The Jones Act requires cargo shipped domestically to be carried on vessels that are U.S.-built, owned, and flagged and crewed by Americans. While originally intended to strengthen American maritime capabilities, it has become a costly, counterproductive barrier to efficient commerce.
Its repeal is long overdue.
President Trump’s recent waiver to “allow vital resources like oil, natural gas, fertilizer, and coal to flow freely to U.S. ports” underscores the need to repeal this law permanently. Without the Jones Act, markets will function better, supply will increase, and costs will decline. By contrast, every day the law remains in force it constrains supply, stifles competition, and drives up costs for American families. These impacts fall especially hard on residents of noncontiguous states and territories such as Alaska, Hawaii, and Puerto Rico.

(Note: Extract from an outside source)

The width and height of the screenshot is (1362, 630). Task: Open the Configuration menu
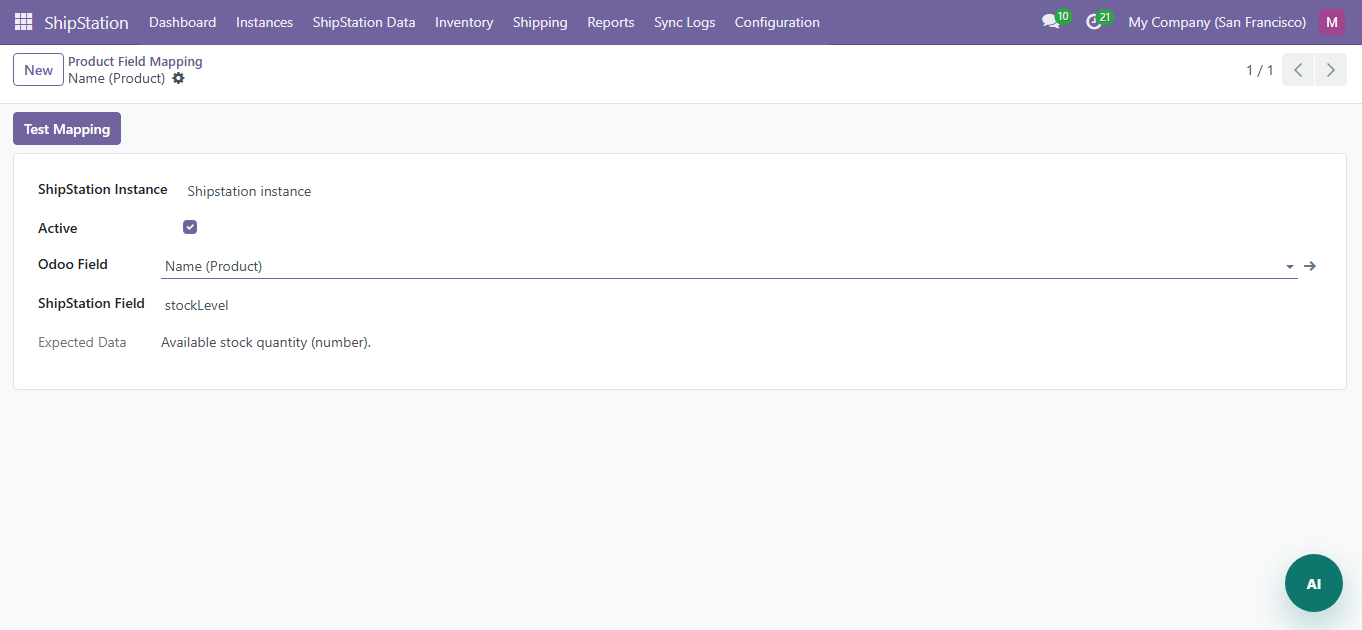click(x=776, y=22)
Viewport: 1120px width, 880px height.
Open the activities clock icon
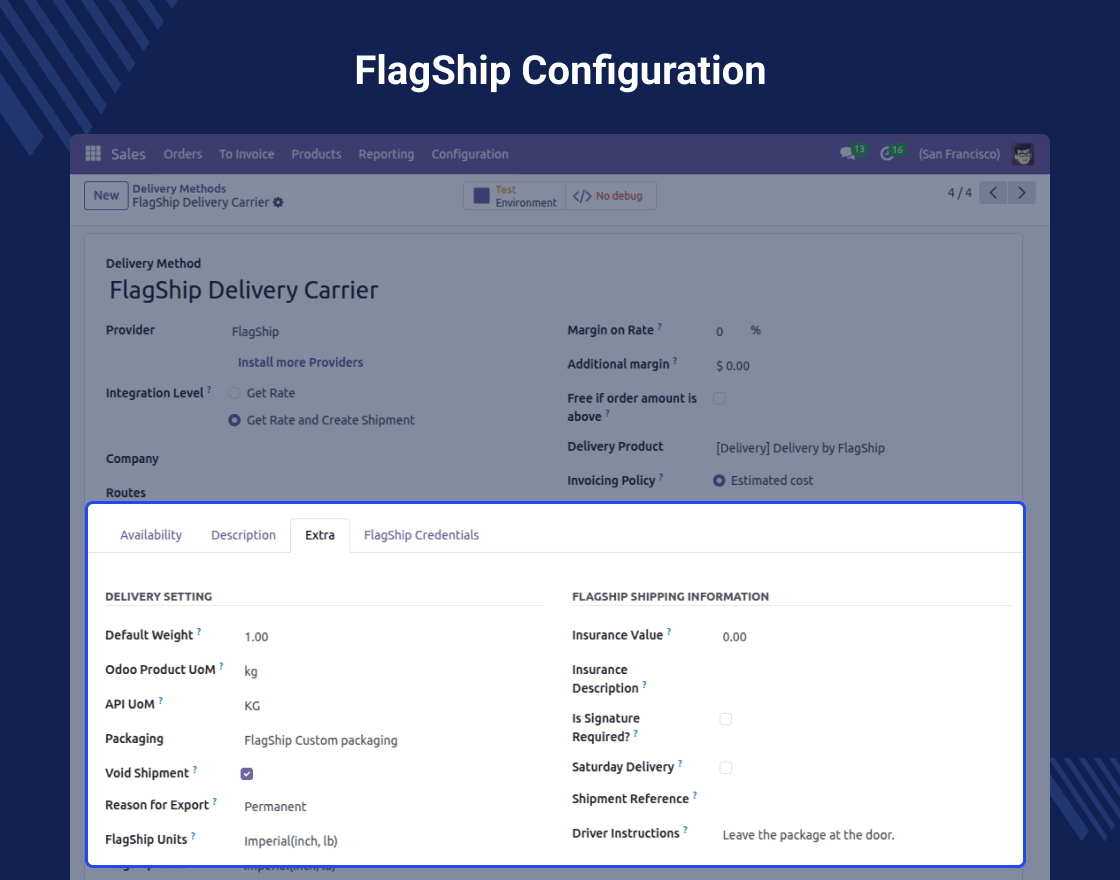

Beyond its economic toll on average Americans, the Jones Act represents a departure from free-market principles. It distorts competition, protects entrenched interests, and has failed to deliver on its central promise of a robust domestic maritime fleet. A couple of examples.
Today, of the roughly 7,500 oil tankers operating globally, only 54 comply with Jones Act requirements. The situation is worse when it comes to Jones Act-compliant liquid natural gas tankers. We have none – the one currently operating to supply Puerto Rico does so only under an exemption because it was foreign-made. The U.S. can ship natural gas to some 30 countries globally but cannot ship it from one part of the U.S. to another.
The current U.S.-Iran engagement and resulting energy disruptions underscore the urgency of the temporary waiver. But long after the worldwide energy disruptions are gone, the Jones Act will still be making everything cost more – unless it is repealed.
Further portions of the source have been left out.